Judgment Evaluation Overview
This is the automated evaluation framework of Datumo Eval. The actual features provided may differ and consist of four main components: Evaluation Task, RAGAs Task, RAG Checker, and Auto-Red Teaming.
🗃️ 📊 Evaluation Task
7 items
🗃️ 🌐 RAGAs Task
4 items
🗃️ ✅ RAG Checker
3 items
🗃️ 🚨 Automated Red Teaming.
2 items
1. Evaluation Task
The Evaluation Task is the core evaluation workflow in Datumo Eval.
It allows you to evaluate the performance of AI models using evaluation metrics and to check and analyze the results on a dashboard.
::: note Details of Evaluation Task
- Evaluation by Task: A process for running evaluations, where you can create individual tasks to check performance.
- Evaluation Set Management: Manage the data collections used for evaluation, with the ability to stop/restart evaluations for each set.
- Evaluation Dashboard: Visually check and compare overall evaluation results through the dashboard.
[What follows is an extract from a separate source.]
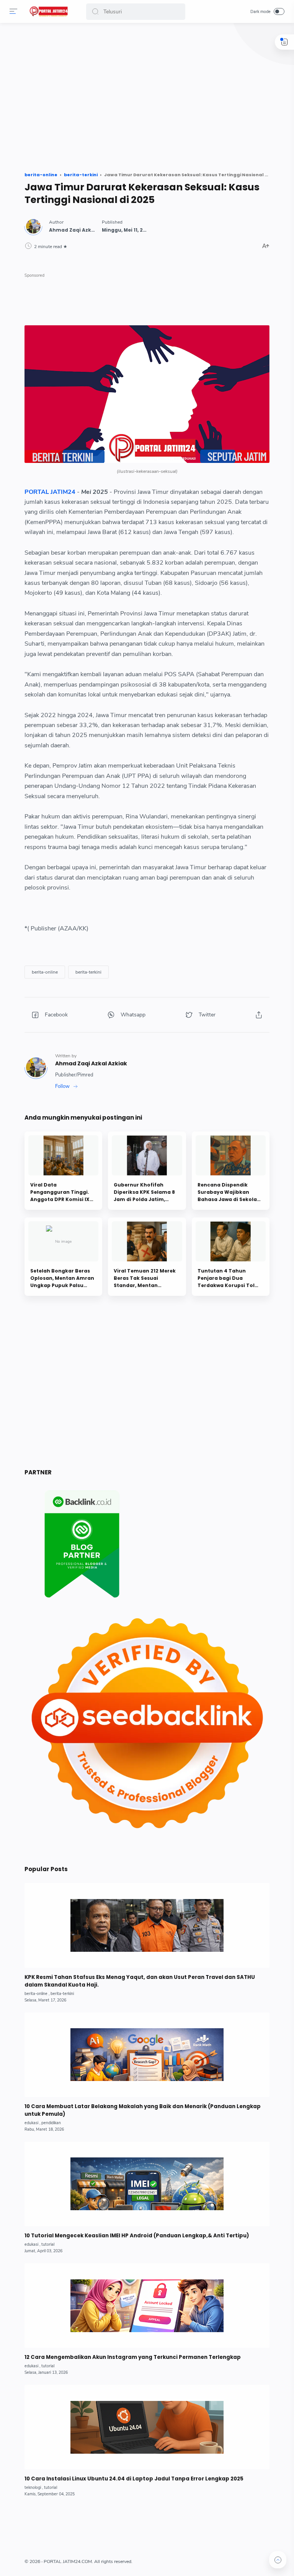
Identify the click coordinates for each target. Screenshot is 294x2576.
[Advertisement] (147, 99)
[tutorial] (47, 2244)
- Detailed Evaluation Results: Check detailed performance results by question and by item. :::
2. RAGAs Task
Datumo provides a RAGAs-based evaluation feature, allowing you to automatically evaluate and quantify generated responses and retrieved contexts using RAGAs metrics.
3. RAG Checker
Evaluates the responses of a RAG system based on the Expected Response (ER) for evaluation questions. It assesses the performance of the RAG system's Generator and Retriever modules by measuring whether the claims in the ER (which serves as a model answer) are included in the retrieved documents (Context) and the RAG system's response.
4. Auto-Red Teaming
This is an automated red teaming system that uses a library of strategies to automatically generate attack prompts, which are then used to evaluate the safety and vulnerabilities of an AI model.